[Exercise instructions]: The word "product" marks the lines to keep; find each one in the data and copy it.

(Saved data entries)

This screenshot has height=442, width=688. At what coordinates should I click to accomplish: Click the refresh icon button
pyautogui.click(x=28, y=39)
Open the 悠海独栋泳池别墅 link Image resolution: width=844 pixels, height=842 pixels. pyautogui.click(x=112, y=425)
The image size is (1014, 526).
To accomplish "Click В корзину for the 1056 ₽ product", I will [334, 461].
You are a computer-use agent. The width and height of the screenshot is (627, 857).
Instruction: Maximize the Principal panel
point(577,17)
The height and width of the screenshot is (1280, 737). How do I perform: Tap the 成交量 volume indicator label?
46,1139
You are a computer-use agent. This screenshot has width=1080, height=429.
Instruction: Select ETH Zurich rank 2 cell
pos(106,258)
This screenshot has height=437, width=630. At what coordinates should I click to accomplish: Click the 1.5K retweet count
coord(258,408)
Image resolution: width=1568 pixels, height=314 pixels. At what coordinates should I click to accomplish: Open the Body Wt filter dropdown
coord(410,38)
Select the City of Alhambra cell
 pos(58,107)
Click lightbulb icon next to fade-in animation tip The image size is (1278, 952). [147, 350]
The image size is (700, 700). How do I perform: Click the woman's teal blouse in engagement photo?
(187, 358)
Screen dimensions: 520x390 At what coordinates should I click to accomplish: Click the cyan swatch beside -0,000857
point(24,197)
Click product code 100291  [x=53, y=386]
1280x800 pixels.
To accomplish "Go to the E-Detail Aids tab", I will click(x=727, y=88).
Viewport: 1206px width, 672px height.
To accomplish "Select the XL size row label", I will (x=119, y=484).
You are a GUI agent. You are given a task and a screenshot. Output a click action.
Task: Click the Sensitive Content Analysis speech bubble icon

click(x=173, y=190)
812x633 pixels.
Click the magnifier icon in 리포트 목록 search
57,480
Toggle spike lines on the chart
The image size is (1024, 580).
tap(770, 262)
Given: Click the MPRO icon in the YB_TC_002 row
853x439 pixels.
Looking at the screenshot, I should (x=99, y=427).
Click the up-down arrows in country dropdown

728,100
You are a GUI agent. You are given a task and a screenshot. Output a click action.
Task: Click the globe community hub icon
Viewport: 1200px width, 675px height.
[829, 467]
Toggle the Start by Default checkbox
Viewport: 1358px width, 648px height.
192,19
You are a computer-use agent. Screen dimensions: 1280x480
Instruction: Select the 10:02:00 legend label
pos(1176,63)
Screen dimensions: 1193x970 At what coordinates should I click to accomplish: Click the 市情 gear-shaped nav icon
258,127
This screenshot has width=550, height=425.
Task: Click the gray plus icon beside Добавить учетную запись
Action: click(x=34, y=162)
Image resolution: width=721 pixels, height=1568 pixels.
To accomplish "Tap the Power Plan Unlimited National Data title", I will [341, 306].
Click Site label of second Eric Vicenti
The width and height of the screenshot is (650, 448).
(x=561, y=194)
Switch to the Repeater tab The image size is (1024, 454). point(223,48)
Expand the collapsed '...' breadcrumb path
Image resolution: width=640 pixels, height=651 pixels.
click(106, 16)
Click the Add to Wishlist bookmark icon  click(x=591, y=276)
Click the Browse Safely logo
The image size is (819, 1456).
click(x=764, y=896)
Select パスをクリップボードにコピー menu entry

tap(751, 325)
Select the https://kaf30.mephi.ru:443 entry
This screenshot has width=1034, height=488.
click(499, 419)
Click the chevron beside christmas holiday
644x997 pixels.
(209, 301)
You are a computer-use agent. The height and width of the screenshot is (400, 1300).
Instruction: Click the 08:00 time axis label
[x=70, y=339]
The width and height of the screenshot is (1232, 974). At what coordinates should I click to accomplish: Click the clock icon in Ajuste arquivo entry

[Answer for this exercise]:
To accomplish "Click В корзину for the 1056 ₽ product", I will [334, 461].
Click product code 100291  [x=53, y=386]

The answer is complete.